# Tasks and exercises:
1: How many key industries does the McKinsey report examine, according to the article on Russia's economic collapse?
2: Pick up the article on the McKinsey report about Russia's economy after its last sentence and continue writing it.

# Text block:
A report by the global management consultant firm McKinsey has highlighted the devastating economic collapse which has taken place in Russia since the introduction of “market reform” and privatisation in 1992.
The report, issued last month, describes Russia as being in a “dire economic situation”.
When the Soviet Union collapsed at the beginning of this decade its demise was hailed as irrefutable proof of the historical superiority of capitalism. Not only had the “free market” won the great ideological battle of the 20th century, it would now be able to work its “magic” on the territory of the former USSR.
In the light of these assertions, it would be an interesting exercise to compare the economic advances made in the period from 1917 to 1927 with the results of the past decade. Together with the recent UN Human Development report on the former Soviet republics, the McKinsey report, which examines 10 key industries, provides a sweeping indictment of the “free market” program.
“Market reforms,” it states, “so far have failed to improve Russia's economic performance. Although the efficiency (productivity) with which companies produced goods and services in the Soviet times was already low compared to the best practice in the world, it has gotten worse since the reforms started.”
Gross domestic product (GDP) per capita has fallen by as much as 40 percent since 1992 and is now only 15 percent of the US level. Unemployment is officially at 12 percent with “many more people ... now engaged in subsistence forms of employment.”

# Data provided:
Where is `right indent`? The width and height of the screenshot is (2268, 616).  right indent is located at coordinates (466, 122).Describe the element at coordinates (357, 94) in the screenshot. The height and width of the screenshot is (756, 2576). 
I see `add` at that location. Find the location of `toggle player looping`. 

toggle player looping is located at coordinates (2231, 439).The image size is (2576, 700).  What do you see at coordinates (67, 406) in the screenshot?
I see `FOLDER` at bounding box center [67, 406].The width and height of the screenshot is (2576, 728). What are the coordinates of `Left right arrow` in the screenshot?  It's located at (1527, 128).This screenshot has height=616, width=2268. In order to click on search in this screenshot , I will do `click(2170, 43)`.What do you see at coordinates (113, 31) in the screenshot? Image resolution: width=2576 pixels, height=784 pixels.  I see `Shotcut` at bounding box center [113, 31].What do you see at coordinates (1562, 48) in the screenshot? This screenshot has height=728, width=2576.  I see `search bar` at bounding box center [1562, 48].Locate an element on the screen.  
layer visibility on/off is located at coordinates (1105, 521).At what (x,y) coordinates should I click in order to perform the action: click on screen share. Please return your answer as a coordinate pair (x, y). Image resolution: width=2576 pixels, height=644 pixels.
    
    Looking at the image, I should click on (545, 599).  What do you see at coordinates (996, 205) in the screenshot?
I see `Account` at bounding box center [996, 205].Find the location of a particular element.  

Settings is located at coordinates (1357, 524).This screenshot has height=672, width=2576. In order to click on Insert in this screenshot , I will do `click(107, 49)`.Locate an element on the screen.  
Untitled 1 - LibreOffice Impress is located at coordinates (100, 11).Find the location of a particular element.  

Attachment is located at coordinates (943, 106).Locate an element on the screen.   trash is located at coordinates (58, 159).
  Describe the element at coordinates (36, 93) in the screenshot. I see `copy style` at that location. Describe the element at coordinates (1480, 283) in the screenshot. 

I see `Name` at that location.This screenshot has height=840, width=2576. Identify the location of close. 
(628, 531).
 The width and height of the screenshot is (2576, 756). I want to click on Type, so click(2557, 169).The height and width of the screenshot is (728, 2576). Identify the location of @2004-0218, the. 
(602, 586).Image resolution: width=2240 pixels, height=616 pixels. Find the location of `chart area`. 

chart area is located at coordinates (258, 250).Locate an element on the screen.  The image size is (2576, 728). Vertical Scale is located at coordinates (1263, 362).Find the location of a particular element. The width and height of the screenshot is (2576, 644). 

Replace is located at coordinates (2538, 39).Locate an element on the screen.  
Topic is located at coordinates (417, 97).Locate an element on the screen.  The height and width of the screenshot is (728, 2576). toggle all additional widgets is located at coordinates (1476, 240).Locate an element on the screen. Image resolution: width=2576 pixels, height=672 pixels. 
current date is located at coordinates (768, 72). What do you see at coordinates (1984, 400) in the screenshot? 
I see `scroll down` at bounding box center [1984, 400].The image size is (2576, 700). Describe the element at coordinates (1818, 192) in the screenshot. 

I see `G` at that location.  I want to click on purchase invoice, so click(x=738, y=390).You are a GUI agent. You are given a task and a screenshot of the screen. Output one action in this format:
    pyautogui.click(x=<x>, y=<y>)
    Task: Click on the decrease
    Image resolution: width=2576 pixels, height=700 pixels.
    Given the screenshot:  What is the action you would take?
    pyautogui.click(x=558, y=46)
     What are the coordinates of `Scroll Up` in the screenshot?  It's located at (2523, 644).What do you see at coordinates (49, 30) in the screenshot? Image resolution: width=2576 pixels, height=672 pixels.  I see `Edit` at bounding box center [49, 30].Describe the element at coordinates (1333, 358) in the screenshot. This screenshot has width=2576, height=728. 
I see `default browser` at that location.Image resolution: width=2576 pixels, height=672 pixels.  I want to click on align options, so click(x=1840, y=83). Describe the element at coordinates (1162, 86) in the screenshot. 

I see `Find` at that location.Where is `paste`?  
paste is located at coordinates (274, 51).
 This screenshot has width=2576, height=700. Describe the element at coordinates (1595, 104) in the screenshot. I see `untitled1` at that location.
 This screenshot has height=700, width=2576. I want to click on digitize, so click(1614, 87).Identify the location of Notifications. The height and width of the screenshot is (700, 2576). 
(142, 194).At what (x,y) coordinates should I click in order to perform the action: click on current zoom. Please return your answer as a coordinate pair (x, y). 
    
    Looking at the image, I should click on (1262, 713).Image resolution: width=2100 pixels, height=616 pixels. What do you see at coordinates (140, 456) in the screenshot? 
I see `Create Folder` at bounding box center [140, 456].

# Results:
1: 10

2:
“The investment picture,” the report notes, “is even more dramatic; during the same period, business investment dropped by around 60 percent and is now less than 13 percent of GDP, with very little foreign direct investment.”
This latter statistic is a refutation of claims that the introduction of the market would see an inflow of investment.
The McKinsey report found that in the ten industries examined—software, steel, general merchandise and food retailing, hotels, oil, housing construction, cement, confectionery and dairy—overall labour productivity was “very low,” averaging only 19 percent of US levels. The highest was software at 38 percent and the lowest cement at just 7 percent.
The fact that the report has been prepared by advocates of “market reforms” adds weight to some of its findings on their impact.
For example, it notes that while what it calls “Soviet legacy assets” were roughly 30 percent as productive as US assets in 1992, they have had their productivity almost halved since then.
Furthermore, assets added since 1992 are “surprisingly unproductive” with “almost no new capacity [being] added in the oil and consumer goods industries, the sectors of the economy with the greatest potential for fast performance improvement.”
While labour productivity in the old assets—those put in place before 1992—declined from 30 percent to 17 percent of the US level, this decline has not been compensated for “by a rapid growth of a new and productive economy”. “New assets (put in place since 1992) employ less than 10 percent of the Russian workforce and surprisingly, achieve only 30 percent of the US productivity level on average.”
According to the proponents of the market, the solution to all problems of productivity is increased competition, and this is the opinion of the report's authors. But as they acknowledge in the Russian situation despite “high competitive intensity,” the competition is unequal and actually leads to low productivity. “Price decontrol did successfully stimulate competition. Paradoxically, however, in Russia the more productive firms are often the least profitable.”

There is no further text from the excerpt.